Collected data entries
^^^^

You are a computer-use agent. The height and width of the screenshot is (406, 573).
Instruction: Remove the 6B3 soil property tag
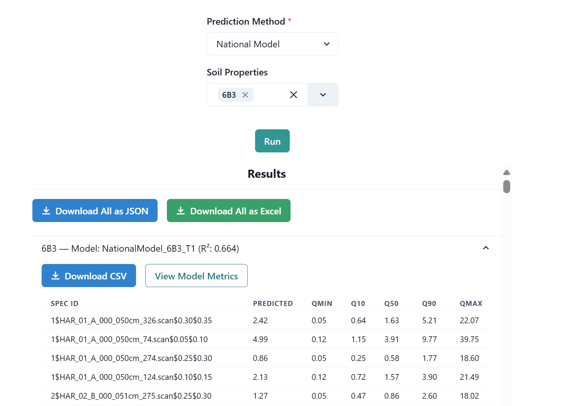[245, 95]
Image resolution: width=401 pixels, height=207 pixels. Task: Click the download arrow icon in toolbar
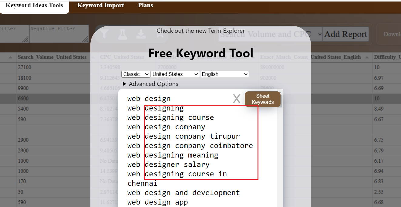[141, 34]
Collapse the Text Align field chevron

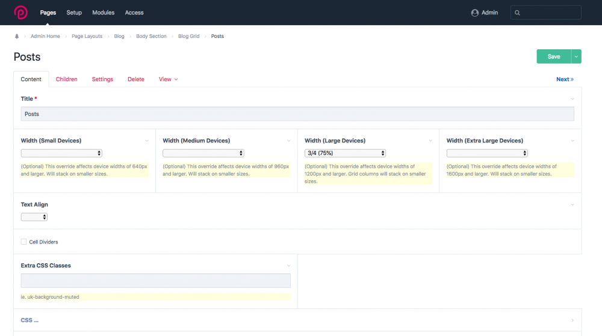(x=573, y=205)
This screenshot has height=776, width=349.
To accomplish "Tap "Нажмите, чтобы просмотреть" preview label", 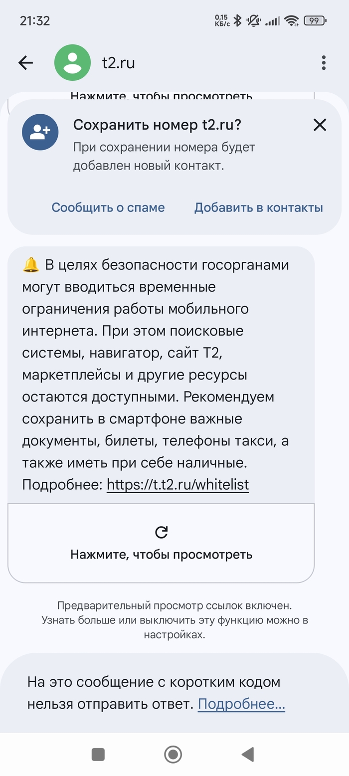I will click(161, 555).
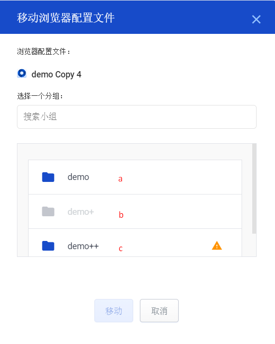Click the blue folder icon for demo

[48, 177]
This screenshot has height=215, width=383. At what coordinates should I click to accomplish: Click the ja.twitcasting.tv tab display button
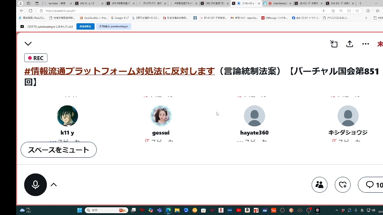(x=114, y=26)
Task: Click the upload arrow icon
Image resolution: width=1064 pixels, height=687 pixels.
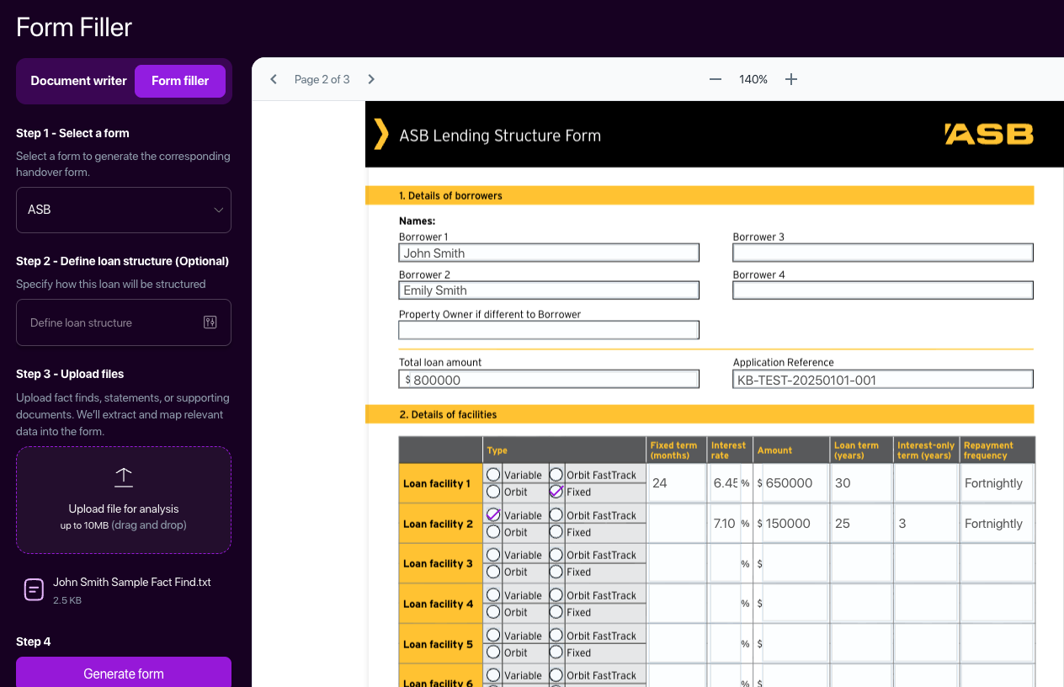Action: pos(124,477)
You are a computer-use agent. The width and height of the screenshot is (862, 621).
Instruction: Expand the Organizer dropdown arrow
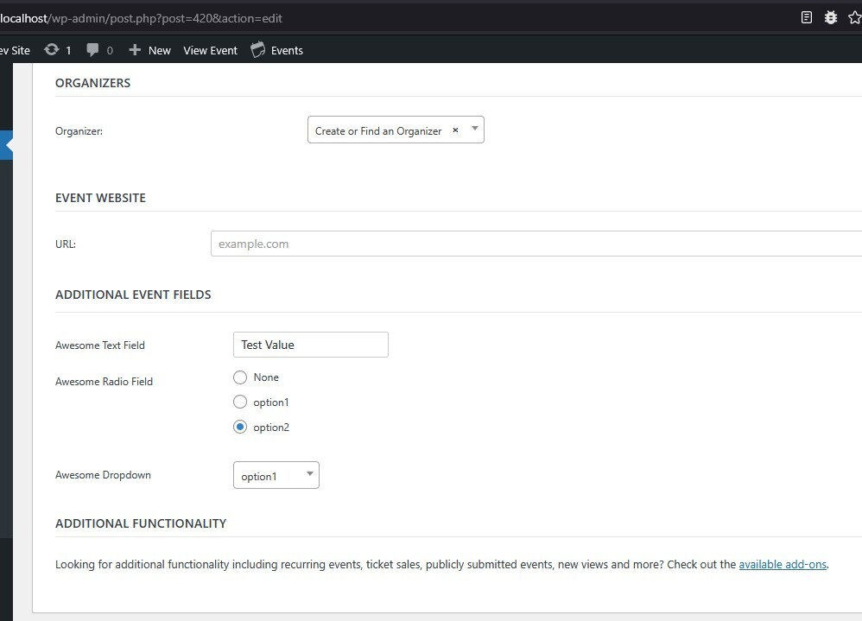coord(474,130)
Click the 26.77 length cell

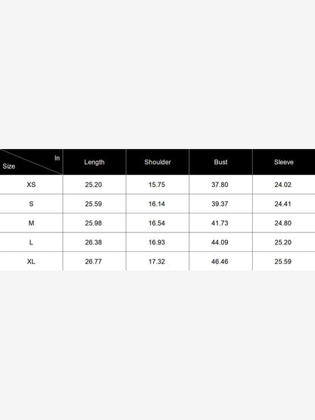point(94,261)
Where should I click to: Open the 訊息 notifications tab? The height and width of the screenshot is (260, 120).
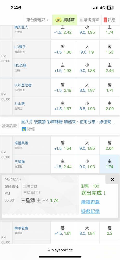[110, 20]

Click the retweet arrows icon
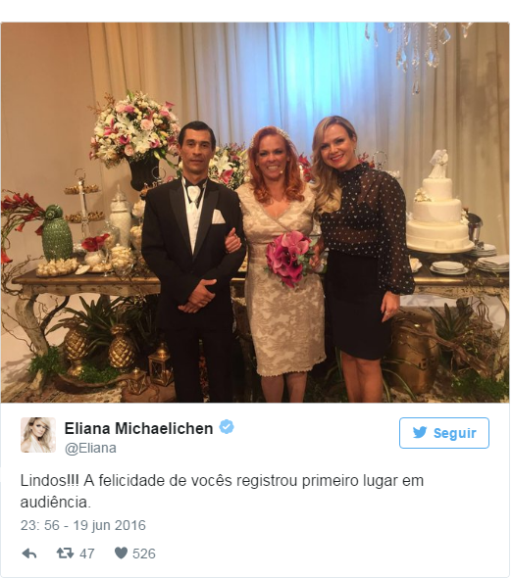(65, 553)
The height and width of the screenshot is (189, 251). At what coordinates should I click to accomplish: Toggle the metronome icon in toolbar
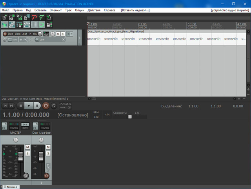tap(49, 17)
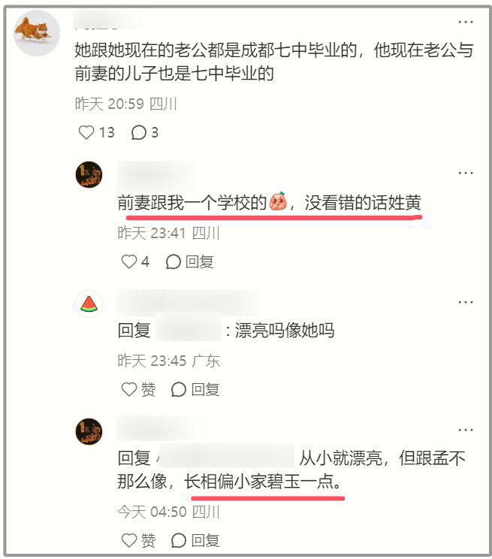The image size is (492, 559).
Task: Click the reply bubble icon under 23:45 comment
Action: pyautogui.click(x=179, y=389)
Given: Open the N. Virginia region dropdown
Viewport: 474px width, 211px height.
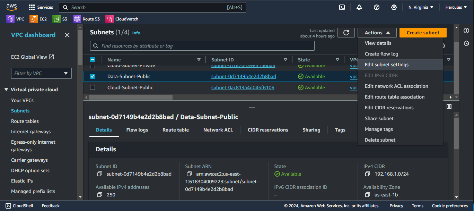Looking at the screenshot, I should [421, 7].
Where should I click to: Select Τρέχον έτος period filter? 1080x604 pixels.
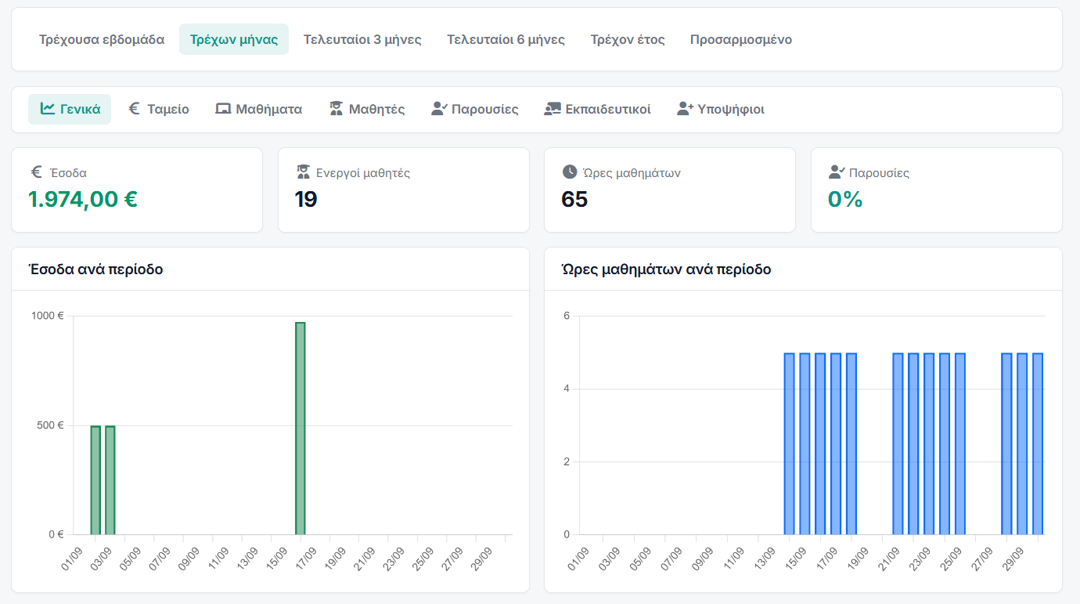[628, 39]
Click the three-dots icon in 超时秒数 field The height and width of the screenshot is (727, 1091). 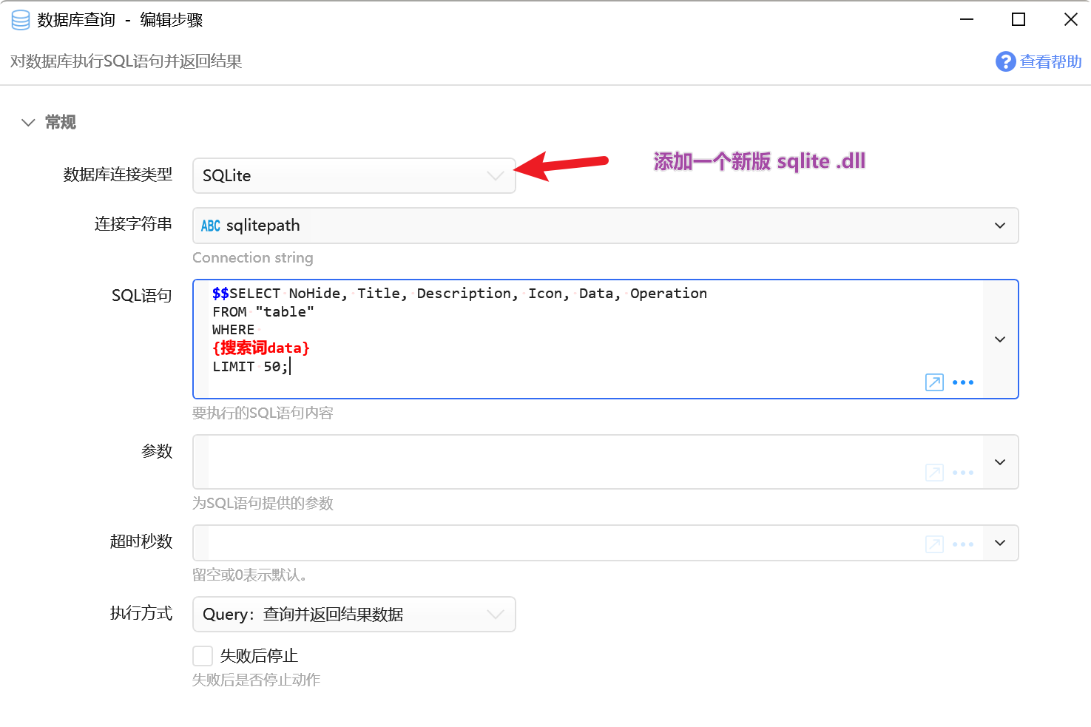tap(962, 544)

^^^^

* Task to complete: Copy out, from the data above, every line holding the word "computer".

* The answer:
You are a computer-use agent. The height and width of the screenshot is (406, 573).
You are a computer-use agent. The width and height of the screenshot is (862, 621).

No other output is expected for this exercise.